This gateway keeps everything organized and makes it easier to enforce security, logging, and monitoring consistently across every feature.
Search API
For the Search API, speed is everything.
Users want instant results, so you need something quick and efficient. You can use a specialized search index—a super-organized digital filing cabinet that makes finding room results nearly instant.
It makes all the difference for that first user experience.
To achieve this, you can leverage Elasticsearch and Kafka.
Elasticsearch is a powerful open-source distributed search engine with near real-time search capabilities. It allows you to index room data in a way that optimizes query speed. It can handle a large number of search requests at the same time, ensuring users always receive fast and relevant results.
Elasticsearch also means you can provide features like:
Autocomplete
Filters
Sorting
To keep the search index up to date, you can use Kafka along with Change Data Capture (CDC).
Whenever there is a change in the booking or room inventory in the main database, the CDC mechanism captures this change and publishes an event to Kafka.
Then, using a Kafka Data Sink Connector, we can keep Elasticsearch updated in near real-time.
Room Details Service
When users select a specific room, you may also want the details to load fast.
The Room Details Service reads a lot from caching and CDNs (Content Delivery Networks). Using CDNs for images and static descriptions allows you to serve data without constantly hitting up the primary database or storage.

_REQUEST A_.
Copy out the records from the line containing "at (1993, 555)." through the line containing "The height and width of the screenshot is (1512, 2436).", with both of those lines included.
The search design text and the records are unrelated.

_DATA LISTING_.
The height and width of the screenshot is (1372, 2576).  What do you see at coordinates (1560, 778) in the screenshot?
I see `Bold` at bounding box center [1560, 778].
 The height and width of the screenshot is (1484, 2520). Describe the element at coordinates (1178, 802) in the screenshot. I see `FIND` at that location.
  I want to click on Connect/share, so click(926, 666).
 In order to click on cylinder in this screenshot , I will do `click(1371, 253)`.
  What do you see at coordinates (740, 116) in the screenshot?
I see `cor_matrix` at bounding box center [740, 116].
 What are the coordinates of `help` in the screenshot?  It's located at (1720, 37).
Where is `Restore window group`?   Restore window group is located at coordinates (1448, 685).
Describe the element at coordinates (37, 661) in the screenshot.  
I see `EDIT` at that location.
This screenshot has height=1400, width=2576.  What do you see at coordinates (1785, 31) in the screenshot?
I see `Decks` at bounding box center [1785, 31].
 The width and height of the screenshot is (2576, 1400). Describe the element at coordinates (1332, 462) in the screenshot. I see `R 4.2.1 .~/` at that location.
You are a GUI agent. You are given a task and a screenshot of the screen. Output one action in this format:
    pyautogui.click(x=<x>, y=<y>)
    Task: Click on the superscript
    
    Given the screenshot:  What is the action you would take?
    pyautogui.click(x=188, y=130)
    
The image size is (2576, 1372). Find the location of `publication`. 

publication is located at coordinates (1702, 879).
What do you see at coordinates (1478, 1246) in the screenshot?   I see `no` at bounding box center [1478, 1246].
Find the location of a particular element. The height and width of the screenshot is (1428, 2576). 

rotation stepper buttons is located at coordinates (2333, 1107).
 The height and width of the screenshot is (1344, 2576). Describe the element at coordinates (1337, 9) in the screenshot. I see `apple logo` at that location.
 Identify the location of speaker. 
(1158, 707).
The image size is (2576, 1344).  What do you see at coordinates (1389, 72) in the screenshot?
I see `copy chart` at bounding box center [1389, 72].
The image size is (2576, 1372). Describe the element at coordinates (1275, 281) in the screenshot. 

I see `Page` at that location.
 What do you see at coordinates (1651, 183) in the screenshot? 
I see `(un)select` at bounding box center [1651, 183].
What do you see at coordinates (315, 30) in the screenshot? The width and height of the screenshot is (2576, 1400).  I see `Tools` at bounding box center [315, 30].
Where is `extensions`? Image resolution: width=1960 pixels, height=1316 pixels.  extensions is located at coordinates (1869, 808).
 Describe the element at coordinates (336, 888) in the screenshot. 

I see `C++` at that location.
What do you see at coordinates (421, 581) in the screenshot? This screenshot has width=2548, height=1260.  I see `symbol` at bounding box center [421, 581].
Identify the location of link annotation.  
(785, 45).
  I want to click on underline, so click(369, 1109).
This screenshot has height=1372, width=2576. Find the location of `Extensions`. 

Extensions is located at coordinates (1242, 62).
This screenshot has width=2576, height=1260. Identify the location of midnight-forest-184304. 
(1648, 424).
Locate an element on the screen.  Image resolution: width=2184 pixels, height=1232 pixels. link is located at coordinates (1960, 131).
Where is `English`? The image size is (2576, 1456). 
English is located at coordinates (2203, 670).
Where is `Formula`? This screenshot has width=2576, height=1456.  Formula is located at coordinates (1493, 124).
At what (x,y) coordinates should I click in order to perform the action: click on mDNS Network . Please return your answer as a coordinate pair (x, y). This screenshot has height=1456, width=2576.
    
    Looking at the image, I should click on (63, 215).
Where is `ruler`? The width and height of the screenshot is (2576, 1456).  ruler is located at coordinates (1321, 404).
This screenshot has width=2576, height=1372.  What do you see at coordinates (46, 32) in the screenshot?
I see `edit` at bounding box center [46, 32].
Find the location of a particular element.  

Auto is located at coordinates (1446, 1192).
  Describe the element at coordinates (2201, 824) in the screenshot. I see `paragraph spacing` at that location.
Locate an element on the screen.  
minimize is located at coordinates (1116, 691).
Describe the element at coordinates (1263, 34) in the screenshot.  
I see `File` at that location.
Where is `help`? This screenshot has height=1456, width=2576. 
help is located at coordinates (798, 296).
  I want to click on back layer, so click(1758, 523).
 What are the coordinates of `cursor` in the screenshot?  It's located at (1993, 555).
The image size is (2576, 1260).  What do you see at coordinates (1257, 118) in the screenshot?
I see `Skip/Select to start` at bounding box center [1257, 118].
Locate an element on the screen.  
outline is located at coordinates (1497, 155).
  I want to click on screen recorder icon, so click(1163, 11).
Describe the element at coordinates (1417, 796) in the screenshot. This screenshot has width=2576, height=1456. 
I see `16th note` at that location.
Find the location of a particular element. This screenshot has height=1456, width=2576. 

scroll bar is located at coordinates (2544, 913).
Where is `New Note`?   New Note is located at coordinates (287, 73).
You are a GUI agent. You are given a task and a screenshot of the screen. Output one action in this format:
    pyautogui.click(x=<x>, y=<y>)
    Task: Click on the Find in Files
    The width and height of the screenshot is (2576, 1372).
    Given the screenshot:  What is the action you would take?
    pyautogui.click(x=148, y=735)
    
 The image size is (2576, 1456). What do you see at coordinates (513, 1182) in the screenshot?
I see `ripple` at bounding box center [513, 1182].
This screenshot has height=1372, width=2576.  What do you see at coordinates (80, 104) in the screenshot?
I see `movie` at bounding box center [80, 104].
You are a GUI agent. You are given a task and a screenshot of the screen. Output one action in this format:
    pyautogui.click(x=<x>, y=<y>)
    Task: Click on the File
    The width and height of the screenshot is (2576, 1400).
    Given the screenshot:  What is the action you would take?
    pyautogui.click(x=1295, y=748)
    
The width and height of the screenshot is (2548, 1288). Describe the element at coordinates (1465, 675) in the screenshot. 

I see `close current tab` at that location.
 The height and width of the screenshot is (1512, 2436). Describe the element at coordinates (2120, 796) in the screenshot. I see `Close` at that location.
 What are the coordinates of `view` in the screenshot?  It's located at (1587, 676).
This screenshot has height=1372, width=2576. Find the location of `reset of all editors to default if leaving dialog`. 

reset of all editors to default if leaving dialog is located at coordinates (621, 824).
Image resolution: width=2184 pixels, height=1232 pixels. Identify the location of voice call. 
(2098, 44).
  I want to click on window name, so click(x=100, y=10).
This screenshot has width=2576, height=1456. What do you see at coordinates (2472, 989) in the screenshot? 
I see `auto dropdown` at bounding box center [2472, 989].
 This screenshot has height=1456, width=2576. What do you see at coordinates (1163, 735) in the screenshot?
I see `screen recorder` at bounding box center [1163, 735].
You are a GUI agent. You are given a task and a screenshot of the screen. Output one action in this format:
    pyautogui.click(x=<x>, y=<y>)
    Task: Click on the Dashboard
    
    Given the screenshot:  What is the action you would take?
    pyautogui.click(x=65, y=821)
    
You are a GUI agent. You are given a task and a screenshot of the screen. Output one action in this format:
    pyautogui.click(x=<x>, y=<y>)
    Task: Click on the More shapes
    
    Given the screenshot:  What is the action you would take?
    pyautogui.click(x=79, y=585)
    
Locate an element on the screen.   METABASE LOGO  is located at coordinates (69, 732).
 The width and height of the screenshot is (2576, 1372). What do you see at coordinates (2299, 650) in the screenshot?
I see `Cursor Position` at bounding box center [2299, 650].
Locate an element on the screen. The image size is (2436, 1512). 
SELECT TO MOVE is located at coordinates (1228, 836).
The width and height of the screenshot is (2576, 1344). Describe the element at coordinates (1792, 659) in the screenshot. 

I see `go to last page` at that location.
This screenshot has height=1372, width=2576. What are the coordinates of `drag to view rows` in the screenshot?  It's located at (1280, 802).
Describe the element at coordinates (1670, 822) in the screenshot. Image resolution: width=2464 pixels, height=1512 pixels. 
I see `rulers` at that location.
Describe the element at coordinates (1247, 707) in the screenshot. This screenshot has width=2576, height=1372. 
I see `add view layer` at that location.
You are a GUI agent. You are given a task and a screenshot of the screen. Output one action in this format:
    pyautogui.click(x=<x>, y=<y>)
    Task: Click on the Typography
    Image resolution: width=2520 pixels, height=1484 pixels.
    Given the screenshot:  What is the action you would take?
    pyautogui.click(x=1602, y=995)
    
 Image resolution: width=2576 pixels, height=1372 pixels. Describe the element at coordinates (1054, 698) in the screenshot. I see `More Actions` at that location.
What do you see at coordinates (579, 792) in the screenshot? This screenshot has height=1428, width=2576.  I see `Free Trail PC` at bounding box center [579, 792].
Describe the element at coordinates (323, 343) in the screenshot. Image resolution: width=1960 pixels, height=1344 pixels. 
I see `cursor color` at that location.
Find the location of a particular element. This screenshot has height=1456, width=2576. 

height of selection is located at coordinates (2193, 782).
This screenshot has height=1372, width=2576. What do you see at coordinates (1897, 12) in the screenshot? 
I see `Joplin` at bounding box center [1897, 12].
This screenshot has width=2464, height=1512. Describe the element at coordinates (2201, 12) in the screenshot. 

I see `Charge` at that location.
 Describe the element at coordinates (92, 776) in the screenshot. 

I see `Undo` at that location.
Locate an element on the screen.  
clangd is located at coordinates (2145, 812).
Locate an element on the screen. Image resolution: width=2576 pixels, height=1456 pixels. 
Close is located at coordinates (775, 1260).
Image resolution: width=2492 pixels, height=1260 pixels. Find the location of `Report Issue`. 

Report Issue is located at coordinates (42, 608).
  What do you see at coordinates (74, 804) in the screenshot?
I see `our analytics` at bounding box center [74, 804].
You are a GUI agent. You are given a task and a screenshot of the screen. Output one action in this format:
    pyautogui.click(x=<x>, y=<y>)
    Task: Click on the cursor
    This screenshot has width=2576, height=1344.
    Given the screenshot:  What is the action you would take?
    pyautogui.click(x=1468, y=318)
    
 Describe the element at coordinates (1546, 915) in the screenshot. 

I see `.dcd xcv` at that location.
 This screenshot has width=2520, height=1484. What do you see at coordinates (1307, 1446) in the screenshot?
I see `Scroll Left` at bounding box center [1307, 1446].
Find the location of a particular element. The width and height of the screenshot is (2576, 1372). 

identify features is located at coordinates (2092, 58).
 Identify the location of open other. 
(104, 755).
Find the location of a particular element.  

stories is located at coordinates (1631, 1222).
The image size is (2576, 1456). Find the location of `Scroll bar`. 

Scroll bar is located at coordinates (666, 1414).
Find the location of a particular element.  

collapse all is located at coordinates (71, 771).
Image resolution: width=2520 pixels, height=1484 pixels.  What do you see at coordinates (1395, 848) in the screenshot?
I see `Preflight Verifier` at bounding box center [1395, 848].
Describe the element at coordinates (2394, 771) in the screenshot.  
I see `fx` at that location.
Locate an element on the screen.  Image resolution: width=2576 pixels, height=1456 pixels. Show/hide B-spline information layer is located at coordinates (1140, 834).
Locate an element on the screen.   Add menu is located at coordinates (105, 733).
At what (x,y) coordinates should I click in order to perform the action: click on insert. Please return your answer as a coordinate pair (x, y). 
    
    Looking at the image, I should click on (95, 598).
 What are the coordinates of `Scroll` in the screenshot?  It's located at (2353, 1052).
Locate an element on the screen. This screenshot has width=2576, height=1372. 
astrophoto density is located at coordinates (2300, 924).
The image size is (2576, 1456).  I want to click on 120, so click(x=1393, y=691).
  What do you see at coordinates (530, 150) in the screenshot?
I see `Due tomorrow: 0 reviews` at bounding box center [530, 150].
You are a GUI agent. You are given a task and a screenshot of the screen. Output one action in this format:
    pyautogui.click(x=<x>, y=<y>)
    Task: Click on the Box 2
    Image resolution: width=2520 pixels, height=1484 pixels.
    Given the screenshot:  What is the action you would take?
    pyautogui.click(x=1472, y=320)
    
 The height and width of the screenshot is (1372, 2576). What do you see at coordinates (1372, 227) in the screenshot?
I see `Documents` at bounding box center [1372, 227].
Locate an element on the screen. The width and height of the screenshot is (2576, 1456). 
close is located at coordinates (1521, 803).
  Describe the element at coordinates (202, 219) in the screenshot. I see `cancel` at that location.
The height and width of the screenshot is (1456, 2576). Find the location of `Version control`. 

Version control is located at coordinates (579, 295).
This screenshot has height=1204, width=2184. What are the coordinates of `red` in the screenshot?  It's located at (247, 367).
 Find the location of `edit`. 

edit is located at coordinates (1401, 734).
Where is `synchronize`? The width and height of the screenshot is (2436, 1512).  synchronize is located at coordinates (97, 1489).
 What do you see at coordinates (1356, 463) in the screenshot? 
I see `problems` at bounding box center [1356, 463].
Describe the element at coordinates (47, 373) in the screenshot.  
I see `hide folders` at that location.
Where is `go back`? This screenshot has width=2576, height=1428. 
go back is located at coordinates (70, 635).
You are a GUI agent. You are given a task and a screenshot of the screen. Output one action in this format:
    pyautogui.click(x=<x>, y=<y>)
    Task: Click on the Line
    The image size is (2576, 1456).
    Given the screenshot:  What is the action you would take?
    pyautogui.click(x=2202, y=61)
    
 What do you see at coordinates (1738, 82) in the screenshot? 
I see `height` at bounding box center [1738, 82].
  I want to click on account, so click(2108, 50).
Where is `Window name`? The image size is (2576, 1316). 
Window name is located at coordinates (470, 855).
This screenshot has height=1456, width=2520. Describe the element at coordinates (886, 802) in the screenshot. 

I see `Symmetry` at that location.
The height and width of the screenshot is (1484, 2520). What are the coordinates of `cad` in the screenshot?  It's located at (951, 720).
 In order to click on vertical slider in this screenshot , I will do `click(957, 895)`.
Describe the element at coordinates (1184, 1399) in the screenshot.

_REQUEST B_.
Turn the paragraph of the search design text that begins "Elasticsearch is a powerful" into a short bulleted list that keeps its main facts.

_WORKED SOLUTION A_.
 What are the coordinates of `cursor` in the screenshot?  It's located at (1993, 555).
The image size is (2576, 1260).  What do you see at coordinates (1257, 118) in the screenshot?
I see `Skip/Select to start` at bounding box center [1257, 118].
Locate an element on the screen.  
outline is located at coordinates (1497, 155).
  I want to click on screen recorder icon, so click(1163, 11).
Describe the element at coordinates (1417, 796) in the screenshot. This screenshot has width=2576, height=1456. 
I see `16th note` at that location.
Find the location of a particular element. This screenshot has height=1456, width=2576. 

scroll bar is located at coordinates (2544, 913).
Where is `New Note`?   New Note is located at coordinates (287, 73).
You are a GUI agent. You are given a task and a screenshot of the screen. Output one action in this format:
    pyautogui.click(x=<x>, y=<y>)
    Task: Click on the Find in Files
    The width and height of the screenshot is (2576, 1372).
    Given the screenshot:  What is the action you would take?
    pyautogui.click(x=148, y=735)
    
 The image size is (2576, 1456). What do you see at coordinates (513, 1182) in the screenshot?
I see `ripple` at bounding box center [513, 1182].
This screenshot has height=1372, width=2576.  What do you see at coordinates (80, 104) in the screenshot?
I see `movie` at bounding box center [80, 104].
You are a GUI agent. You are given a task and a screenshot of the screen. Output one action in this format:
    pyautogui.click(x=<x>, y=<y>)
    Task: Click on the File
    The width and height of the screenshot is (2576, 1400).
    Given the screenshot:  What is the action you would take?
    pyautogui.click(x=1295, y=748)
    
The width and height of the screenshot is (2548, 1288). Describe the element at coordinates (1465, 675) in the screenshot. 

I see `close current tab` at that location.
 The height and width of the screenshot is (1512, 2436). Describe the element at coordinates (2120, 796) in the screenshot. I see `Close` at that location.

_WORKED SOLUTION B_.
- Open-source distributed search engine with near real-time search
- Indexes room data to optimize query speed
- Handles many simultaneous search requests, so users always get fast, relevant results